N.C. Wyeth: New Perspectives

22 June–15 September 2019

Exhibition Overview

N. C. Wyeth (1882-1945), Island Funeral, 1939, Tempera and oil on hardboard panel, Gift of E. I. du Pont de Nemours and Company in honor of the 50th Anniversary of the Brandywine Conservancy & Museum of Art, 2017

A master of many styles and a brilliant colorist, Wyeth employed the skills honed in his illustration work to address various thematic and stylistic currents running through the first five decades of the twentieth century.

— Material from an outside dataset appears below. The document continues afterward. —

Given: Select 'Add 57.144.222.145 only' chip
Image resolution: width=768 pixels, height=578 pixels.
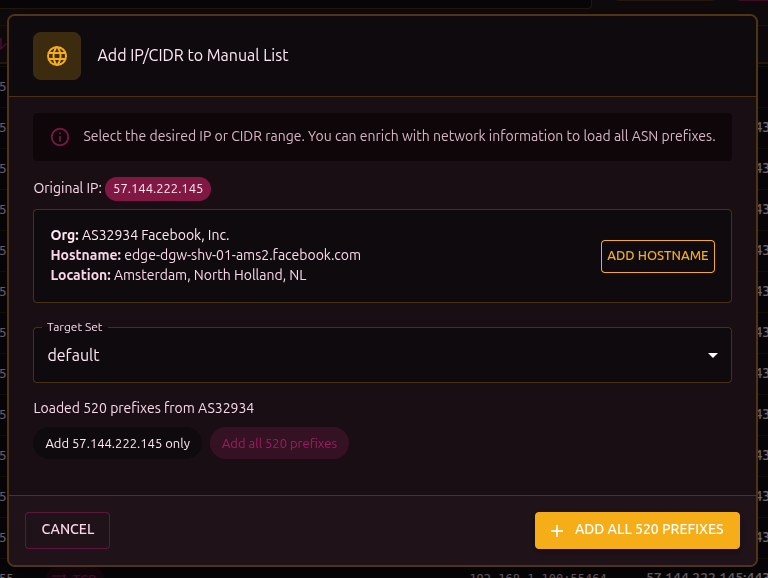Looking at the screenshot, I should (118, 443).
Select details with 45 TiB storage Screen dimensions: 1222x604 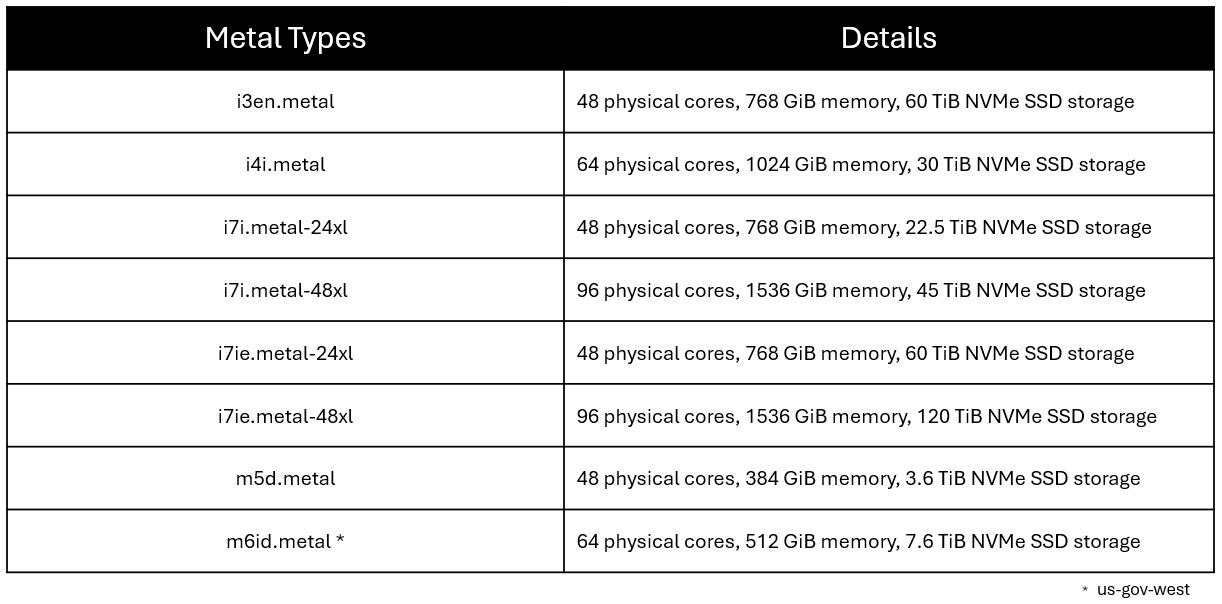(x=860, y=290)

While incorporating the best of Wyeth’s illustrations, the exhibition will also feature aspects of his art that until now have garnered less scholarly attention, significantly expanding the arc of his multi-faceted career.

Organized by the Brandywine River Museum of Art and two partner institutions, N. C. Wyeth: New Perspectives will include approximately 70 paintings and drawings selected from major museums and private collections. A number of objects from the artist’s studio collection, ranging from Native American and Western artifacts to a first edition of Treasure Island, will also be included. The accompanying catalogue will contain essays by scholars who will explore relevant issues. Christine B. Podmaniczky, Curator for N. C. Wyeth Collections and Historic Properties at the Brandywine River Museum of Art, for example, will discuss how Wyeth’s tempera painting Island Funeral developed from a proposed illustration to one of the artist’s late, great masterpieces. Douglas B. Dowd, Professor of Art & American Culture Studies and Faculty Director of the DB Dowd Modern Graphic History Library at Washington University, St. Louis, will examine the paradox of how Wyeth’s advertising imagery—evocative of a golden past—at the same time marketed contemporary products and services.

Generations of readers grew up with stories “Illustrated by N. C. Wyeth”—his name was as renowned as the authors whose stories he pictured. This exhibition will show, however, that exciting, enduring illustrations were only part of Wyeth’s legacy. Today, museum visitors and even many scholars tend to recognize him as Andrew Wyeth’s father, another siloed descriptor that also disregards the complete scope of his work. Recently the art world and the art market have been taking a fresh look at N. C. Wyeth’s art and achievements, and this exhibition will be a landmark of that assessment.